For a connected story of Persia prior to the battle of Kadisiya, beside the Byzantine writers there is abundant material in Armenian and Chinese histories. These mines remain yet all but unexplored for the Moslem and Parsi, although much has been done to extract from them a chronicle of early Christianity. The archaeology of Iran, as I have shown elsewhere, can provide vital clue to an authentic resuscitation of Sasanian past. Pre-Moslem epigraphy of Persia is yet in little more than an inchoate condition. Not only all Central Asia but the territories marching with the Indian and Persian frontiers, where persecution of the elder faith could not have been relatively mild, the population professing Islam have been unable to abjure in their entirety rites and practices akin to those of Zoroastrianism. Within living memory the inhabitants of Pamir would not blow out a candle or otherwise desecrate fire. While science cannot recognise the claims of any individual professing to have studied esoteric Zoroastrianism hidden in the hill tracts of Rawalpindi, the myth has a value in that it indicates the direction in which humbler and uninspired scholars may work. These regions and far beyond, teem with pure Iranian place-names to this day; and you meet in and around even the Peshawar district individuals bearing names of old Iranian heroes which, if the theory of persecution-mongers be correct, would be an anathema to the bigoted followers of Muhammad.

* * * * *

It is, above all, Arabic literature which upsets the easy fiction of total destruction of Iranian culture by the Arabs. In its various departments of history, geography and general science Arabic works incorporate extensive material for a history of Iranian civilization, while Arabic poetry abounds in references to Zoroastrian Iran. The former is illustrated by Professor Inostranzev's pioneer Russian essay of which the main body of this book is a translation. The Appendices are intended to be supplementary and to be at once a continuation and a possible key—continuation of the researches of the Russian scholar and key to the contemned store-house of Arabic letters.

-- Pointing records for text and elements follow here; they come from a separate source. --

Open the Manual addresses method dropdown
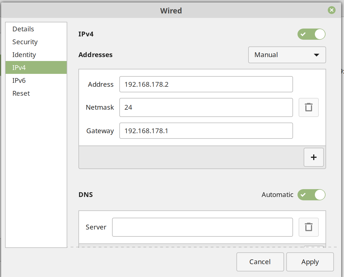Image resolution: width=344 pixels, height=277 pixels. 287,55
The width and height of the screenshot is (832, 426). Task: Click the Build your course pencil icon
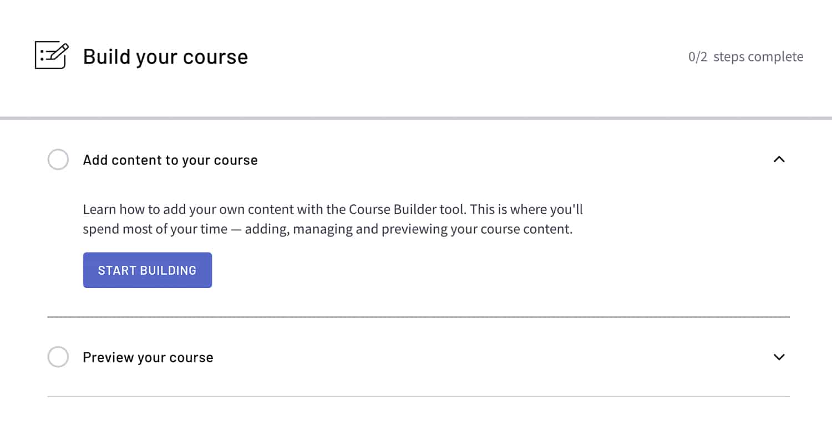point(58,50)
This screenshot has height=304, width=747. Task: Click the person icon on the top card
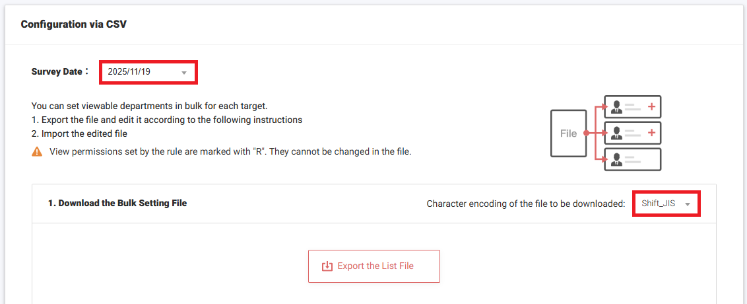617,106
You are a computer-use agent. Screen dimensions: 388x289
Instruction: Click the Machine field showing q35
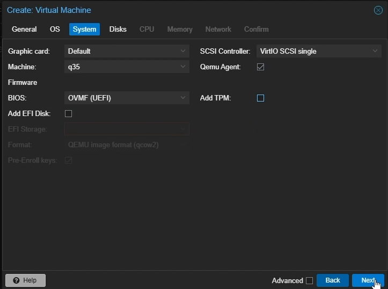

Professor Inostranzev is in little need of introduction to English scholars. He has already been made known in India by the indefatigable Shams-ul-Ulma Dr. Jivanji Modi, Ph.D., C.I.E., who got translated, and commented on, his Russian paper on the curious Astodans or receptacles for human bones discovered in the Persian Gulf region. He shares with Professor Browne of Cambridge and the great M.